Using simple math crypt to store cc info is NOT safe at all unless you use private script-files and the cgiwrapper to execute them, if both the mysql user/pass and crypt/math is stored in normal scripts it is way too easy to steal the person/cc info whithout you as a merchant knowing anything about it.

As Dolphyn mentioned it should be either stored or emailed in a crypted format which is not reversible with anything stored on the server. GnuPG is probably the best and easiest way to do it.

In my opinion storing locally should be encrypted as well, with a passphrase and/or key that you do not have stored on the same machine.
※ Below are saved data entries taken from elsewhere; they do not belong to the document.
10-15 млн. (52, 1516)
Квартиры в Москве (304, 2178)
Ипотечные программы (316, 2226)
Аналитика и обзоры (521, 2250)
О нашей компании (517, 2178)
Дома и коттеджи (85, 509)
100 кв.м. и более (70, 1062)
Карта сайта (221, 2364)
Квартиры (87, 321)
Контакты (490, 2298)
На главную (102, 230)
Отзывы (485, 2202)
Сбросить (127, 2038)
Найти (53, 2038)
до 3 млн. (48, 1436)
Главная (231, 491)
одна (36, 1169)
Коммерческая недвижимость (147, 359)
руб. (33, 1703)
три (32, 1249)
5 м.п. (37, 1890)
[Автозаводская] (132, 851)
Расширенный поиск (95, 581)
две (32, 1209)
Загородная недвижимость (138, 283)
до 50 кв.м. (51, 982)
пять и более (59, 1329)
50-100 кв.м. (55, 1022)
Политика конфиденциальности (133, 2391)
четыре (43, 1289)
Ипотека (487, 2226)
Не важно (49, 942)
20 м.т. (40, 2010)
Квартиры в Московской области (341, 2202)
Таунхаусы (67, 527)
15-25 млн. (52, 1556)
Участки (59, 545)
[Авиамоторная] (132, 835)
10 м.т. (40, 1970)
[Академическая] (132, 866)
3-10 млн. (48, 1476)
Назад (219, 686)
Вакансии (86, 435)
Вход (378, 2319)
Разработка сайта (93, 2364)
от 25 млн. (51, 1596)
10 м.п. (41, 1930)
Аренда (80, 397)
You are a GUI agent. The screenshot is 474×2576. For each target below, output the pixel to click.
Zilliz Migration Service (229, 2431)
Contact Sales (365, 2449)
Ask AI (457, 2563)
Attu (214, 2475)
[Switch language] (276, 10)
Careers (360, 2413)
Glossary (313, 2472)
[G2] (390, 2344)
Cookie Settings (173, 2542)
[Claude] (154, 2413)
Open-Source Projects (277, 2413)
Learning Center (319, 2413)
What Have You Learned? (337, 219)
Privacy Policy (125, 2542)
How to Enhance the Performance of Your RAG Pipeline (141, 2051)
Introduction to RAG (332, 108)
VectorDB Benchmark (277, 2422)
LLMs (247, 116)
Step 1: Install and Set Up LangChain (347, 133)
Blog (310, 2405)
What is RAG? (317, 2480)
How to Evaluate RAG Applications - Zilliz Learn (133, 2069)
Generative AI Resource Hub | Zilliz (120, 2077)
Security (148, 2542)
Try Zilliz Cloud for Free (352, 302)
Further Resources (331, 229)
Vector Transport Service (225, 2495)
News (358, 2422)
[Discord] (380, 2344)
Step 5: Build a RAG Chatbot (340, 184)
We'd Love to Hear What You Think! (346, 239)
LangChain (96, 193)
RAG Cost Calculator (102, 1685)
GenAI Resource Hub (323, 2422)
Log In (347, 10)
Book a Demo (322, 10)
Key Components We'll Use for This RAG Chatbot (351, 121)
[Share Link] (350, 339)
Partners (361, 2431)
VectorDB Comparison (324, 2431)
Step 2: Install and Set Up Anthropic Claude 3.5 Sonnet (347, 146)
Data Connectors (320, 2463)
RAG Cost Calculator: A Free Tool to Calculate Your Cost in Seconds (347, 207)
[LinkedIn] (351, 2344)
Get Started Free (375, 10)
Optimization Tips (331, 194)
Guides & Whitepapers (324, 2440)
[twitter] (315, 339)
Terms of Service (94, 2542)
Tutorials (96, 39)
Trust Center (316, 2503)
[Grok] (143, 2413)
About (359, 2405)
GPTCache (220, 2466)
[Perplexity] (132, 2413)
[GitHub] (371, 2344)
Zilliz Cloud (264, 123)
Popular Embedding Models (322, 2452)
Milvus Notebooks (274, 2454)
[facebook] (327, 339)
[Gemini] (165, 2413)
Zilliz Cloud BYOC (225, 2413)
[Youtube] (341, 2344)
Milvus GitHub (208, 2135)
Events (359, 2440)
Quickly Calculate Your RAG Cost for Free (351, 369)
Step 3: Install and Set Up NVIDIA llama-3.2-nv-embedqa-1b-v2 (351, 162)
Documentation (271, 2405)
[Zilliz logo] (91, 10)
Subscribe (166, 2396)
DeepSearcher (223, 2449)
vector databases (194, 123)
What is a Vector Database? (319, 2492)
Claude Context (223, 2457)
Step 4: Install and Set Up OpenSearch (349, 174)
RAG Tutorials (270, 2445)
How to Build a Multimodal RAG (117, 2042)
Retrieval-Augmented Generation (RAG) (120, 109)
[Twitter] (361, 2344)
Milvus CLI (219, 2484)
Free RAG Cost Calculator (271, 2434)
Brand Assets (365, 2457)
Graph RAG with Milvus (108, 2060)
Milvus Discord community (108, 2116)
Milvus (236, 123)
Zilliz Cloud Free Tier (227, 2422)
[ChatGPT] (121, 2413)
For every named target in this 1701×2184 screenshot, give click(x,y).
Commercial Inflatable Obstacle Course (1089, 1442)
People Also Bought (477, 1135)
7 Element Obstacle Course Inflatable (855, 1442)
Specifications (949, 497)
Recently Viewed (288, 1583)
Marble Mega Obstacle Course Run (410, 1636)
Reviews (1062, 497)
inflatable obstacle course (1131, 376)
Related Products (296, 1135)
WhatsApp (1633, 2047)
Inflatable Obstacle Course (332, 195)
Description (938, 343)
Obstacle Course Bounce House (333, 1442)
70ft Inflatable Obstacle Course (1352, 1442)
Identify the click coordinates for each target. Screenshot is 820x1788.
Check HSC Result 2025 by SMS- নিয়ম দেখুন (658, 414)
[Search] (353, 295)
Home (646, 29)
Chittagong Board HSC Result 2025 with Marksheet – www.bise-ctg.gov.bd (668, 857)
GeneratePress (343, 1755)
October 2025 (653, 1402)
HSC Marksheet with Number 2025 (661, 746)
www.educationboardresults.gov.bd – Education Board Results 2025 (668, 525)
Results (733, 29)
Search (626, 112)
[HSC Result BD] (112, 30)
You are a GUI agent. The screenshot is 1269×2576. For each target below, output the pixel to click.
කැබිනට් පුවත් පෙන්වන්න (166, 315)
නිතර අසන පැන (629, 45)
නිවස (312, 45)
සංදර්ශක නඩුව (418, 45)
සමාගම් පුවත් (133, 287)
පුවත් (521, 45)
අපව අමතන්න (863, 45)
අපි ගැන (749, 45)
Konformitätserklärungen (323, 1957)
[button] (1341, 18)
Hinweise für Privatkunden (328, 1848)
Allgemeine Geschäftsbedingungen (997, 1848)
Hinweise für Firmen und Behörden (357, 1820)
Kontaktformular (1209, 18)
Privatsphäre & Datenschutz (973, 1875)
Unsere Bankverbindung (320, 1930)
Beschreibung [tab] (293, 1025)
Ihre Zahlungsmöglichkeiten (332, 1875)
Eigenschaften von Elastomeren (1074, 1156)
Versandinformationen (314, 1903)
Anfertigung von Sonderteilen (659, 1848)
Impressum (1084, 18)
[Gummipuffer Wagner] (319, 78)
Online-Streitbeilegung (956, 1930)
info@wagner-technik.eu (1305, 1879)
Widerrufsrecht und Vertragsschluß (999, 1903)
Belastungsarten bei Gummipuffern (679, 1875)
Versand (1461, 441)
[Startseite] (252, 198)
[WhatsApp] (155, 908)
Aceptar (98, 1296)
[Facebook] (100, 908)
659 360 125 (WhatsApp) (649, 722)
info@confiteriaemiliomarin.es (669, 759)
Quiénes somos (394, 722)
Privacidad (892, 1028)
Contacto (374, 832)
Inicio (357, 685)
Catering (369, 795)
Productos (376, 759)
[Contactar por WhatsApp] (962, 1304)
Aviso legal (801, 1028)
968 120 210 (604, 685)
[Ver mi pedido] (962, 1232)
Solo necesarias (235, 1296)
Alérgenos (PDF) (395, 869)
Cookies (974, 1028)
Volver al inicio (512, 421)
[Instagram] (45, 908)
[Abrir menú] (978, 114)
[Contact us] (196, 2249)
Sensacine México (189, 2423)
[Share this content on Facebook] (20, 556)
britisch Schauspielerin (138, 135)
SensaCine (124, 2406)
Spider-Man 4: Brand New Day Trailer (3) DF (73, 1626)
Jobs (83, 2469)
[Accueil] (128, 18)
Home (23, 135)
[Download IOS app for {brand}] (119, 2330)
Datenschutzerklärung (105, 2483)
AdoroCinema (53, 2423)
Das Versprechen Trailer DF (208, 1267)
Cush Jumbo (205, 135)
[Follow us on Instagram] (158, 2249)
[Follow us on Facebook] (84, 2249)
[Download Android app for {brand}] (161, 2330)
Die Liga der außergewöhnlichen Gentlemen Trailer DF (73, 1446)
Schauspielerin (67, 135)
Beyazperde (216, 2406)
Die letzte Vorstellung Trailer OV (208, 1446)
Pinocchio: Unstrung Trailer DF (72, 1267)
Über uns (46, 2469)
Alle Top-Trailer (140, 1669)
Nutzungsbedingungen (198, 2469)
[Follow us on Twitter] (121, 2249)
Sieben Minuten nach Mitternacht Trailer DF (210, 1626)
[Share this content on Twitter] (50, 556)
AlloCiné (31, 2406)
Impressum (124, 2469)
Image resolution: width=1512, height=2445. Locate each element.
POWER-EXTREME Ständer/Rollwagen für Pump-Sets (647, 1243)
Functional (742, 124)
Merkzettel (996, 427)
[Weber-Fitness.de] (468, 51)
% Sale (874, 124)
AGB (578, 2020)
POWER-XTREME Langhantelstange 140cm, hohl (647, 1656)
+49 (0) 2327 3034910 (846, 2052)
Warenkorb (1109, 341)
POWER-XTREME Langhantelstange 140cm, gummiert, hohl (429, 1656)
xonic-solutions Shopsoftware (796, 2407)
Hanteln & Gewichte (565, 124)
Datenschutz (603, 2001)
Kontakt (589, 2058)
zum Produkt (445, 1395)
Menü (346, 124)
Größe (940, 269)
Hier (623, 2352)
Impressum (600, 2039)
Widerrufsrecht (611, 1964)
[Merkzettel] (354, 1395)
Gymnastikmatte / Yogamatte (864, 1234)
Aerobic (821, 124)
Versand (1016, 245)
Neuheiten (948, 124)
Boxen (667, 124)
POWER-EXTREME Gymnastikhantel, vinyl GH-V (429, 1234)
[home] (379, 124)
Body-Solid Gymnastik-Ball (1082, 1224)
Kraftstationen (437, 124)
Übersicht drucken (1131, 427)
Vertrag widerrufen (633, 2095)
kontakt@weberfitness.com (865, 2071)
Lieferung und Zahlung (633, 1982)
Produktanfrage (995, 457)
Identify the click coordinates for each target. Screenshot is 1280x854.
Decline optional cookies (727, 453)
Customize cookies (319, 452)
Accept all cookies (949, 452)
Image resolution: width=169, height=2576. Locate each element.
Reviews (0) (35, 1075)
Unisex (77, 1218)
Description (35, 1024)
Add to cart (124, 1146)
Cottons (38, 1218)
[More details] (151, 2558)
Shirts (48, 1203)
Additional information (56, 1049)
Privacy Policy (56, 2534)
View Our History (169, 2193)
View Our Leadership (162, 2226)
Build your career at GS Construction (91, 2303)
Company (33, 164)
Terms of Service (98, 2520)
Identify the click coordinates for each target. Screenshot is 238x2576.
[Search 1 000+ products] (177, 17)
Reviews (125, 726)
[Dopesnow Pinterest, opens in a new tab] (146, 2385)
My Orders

Keep in mind that hackers that wants to get to your info will do quite a bit of effort and work to try and get to it.

Would it make the script anymore secure if it was outside public_html? The script that processes the info and inputs it into the database? If yes, would you just include() the processing script in another script that would be the action of the form? Just trying to figure out the best way to set this up. I'm owrking on the eregi stuff and how to require CC fields if they choose CC as payment type.

Then the script would split up the CC and preform some mathamtical operations on it (known only to me) and then notifies me via e-mail, at which point I can grab it through a ecure script and then enter it into a local db (MS Access) and delete it from the online DB. From there I jsut preform normal stuff (confirm order,s etupa ccount, etc.). I'll keep the database on a ZIP disk and I'll encrypt the db file (outside freeware program I have).

Placing scriptfiles outside public_html helps, not a whole lot but it will prevent showing the script if for some reason Apache's php handler where not set right, and no-one can specify a path directly to a file ment for inclusion. But as far as protection database info it doesn't really help anything.

>split up the CC and preform some mathamtical operations on it (known only to me)

That is where you are wrong, if the script knows how to do the the math, a hacker could read the script and the reverse calculations will be really easy to figure out... (Unless you use strong algorythms such as crypto uses, where a keypair is needed, on for encode and one for decode).
Basically, storing sensitive information without such encryption is NOT secure, no matter how much math or number tweaking you do, it is easily reversible.

Whatkind of encryption would you suggest. Something that could be encrypted with a public key and only decrypted using the corresponding private key, which I could use once I downloaded it to my local machine and deleted it fromt he database. How would that be and what would I use?

Search for threads here regarding GnuPG and gpg, cpanel know has the ability to manage keys I believe.